Selain menjadi nama tim, filosofi “ngarit jembar nalar” diangkat sebagai kerangka berpikir, ‘ngarit’ merepresentasikan ketekunan dalam mencari dan memanfaatkan potensi lingkungan, sementara ‘jembar nalar’ mencerminkan keluasan berpikir dan kemampuan beradaptasi terhadap perubahan sosial dan ekologis.
Rendy mengemukakan bahwa riset ini bertujuan untuk memetakan potensi ekonomi pertanian di wilayah pesisir selatan Yogyakarta. Menurutnya, melalui pendekatan sosio-historis dapat menelaah kondisi sosial, ekonomi, dan kelembagaan masyarakat lokal. “Kita ingin berupaya menemukan strategi pembangunan berbasis kearifan lokal yang lebih partisipatif dan berkelanjutan bagi kawasan agraris selatan Jawa,” ujar Rendy selaku ketua tim riset, Selasa (21/10).
Ia melanjutkan bahwa konsep yang berasal dari praktik hidup petani selatan Jawa yang selama ini bertahan melalui kerja kolektif, gotong royong, dan inovasi lokal. “Kami ingin menunjukkan bahwa kearifan lokal bukan hal kuno, tapi justru bisa menjadi fondasi pembangunan berkelanjutan,” katanya.
Penelitian dilakukan di tiga kabupaten pesisir selatan Yogyakarta, antaranya Bantul, Kulon Progo, dan Gunungkidul, yang merepresentasikan keanekaragaman ekosistem pertanian di kawasan karst dan pesisir. Tim PKM mahasiswa menjelaskan bahwa tim memadukan pendekatan kuantitatif dan kualitatif melalui survei terhadap ratusan responden, analisis data spasial menggunakan GIS (Sistem Informasi Geografis), serta wawancara mendalam dengan petani, pelaku usaha, dan tokoh lokal.
Anggota tim, Farid Usaman, menimpali selama ini pembangunan pertanian sering terjebak pada angka-angka makro, padahal masyarakat memiliki pengetahuan sosial dan ekologis yang kaya. “Melalui riset ini, kami ingin menampilkan potensi ekonomi pertanian dari perspektif masyarakat sendiri,” tambah Farid.

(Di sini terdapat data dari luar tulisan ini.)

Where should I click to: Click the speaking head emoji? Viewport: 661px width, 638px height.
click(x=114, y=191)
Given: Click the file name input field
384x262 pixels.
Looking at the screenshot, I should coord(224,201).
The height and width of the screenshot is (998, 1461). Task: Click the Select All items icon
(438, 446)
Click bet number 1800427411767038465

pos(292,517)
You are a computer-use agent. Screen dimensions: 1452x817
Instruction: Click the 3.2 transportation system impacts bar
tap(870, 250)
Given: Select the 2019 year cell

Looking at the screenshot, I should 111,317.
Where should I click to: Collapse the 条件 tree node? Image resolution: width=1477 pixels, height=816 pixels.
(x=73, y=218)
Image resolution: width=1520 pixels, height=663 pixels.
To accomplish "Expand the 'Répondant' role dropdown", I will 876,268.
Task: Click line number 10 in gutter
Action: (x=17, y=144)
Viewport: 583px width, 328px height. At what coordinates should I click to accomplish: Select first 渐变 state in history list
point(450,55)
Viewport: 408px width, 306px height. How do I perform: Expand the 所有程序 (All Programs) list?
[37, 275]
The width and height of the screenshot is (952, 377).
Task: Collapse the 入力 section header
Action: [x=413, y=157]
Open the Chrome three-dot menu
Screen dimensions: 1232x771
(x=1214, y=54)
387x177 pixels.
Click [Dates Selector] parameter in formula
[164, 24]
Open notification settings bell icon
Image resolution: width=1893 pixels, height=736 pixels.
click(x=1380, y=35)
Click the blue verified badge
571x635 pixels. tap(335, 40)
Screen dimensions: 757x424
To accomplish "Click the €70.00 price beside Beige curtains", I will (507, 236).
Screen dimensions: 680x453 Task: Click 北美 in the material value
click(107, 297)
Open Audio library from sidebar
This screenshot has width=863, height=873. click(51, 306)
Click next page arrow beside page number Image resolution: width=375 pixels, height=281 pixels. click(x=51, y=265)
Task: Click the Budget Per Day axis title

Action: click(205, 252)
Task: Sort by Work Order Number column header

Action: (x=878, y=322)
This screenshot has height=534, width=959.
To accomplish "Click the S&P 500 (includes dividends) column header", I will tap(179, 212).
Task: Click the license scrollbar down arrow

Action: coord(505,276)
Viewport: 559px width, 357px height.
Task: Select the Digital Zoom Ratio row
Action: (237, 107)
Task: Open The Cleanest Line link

Selama pelaksanaan riset, tim PKM-RSH UGM turun langsung ke lapangan, berinteraksi dengan masyarakat, dan mendokumentasikan praktik pertanian tradisional. Mereka menemukan banyak inovasi lokal yang lahir dari kebutuhan masyarakat untuk beradaptasi dengan kondisi geografis karst, seperti sistem irigasi tanah, pertanian lahan pasir, dan pengelolaan tumpangsari.
Hasil riset nantinya dalam bentuk peta potensi ekonomi pertanian tingkat kalurahan yang dilengkapi analisis sosial, kelembagaan, dan sejarah lokal. Langkah selanjutnya, tim merumuskan model pembangunan ekonomi berbasis kearifan lokal, yang dapat menjadi referensi bagi pemerintah daerah dalam merancang kebijakan partisipatif dan berkelanjutan.
Rendy melanjutkan, riset ini juga diharapkan dapat menjadi inspirasi bagi generasi muda untuk melihat sektor pertanian bukan sebagai sektor “tertua”, melainkan sebagai ruang inovasi dan refleksi sosial.“Kami ingin menumbuhkan kembali optimisme bahwa menjadi petani adalah bagian dari berpikir besar. Ngarit jembar nalar bukan sekadar konsep, tetapi ajakan untuk melihat pertanian dengan cara pandang yang lebih luas,” tutup Rendy.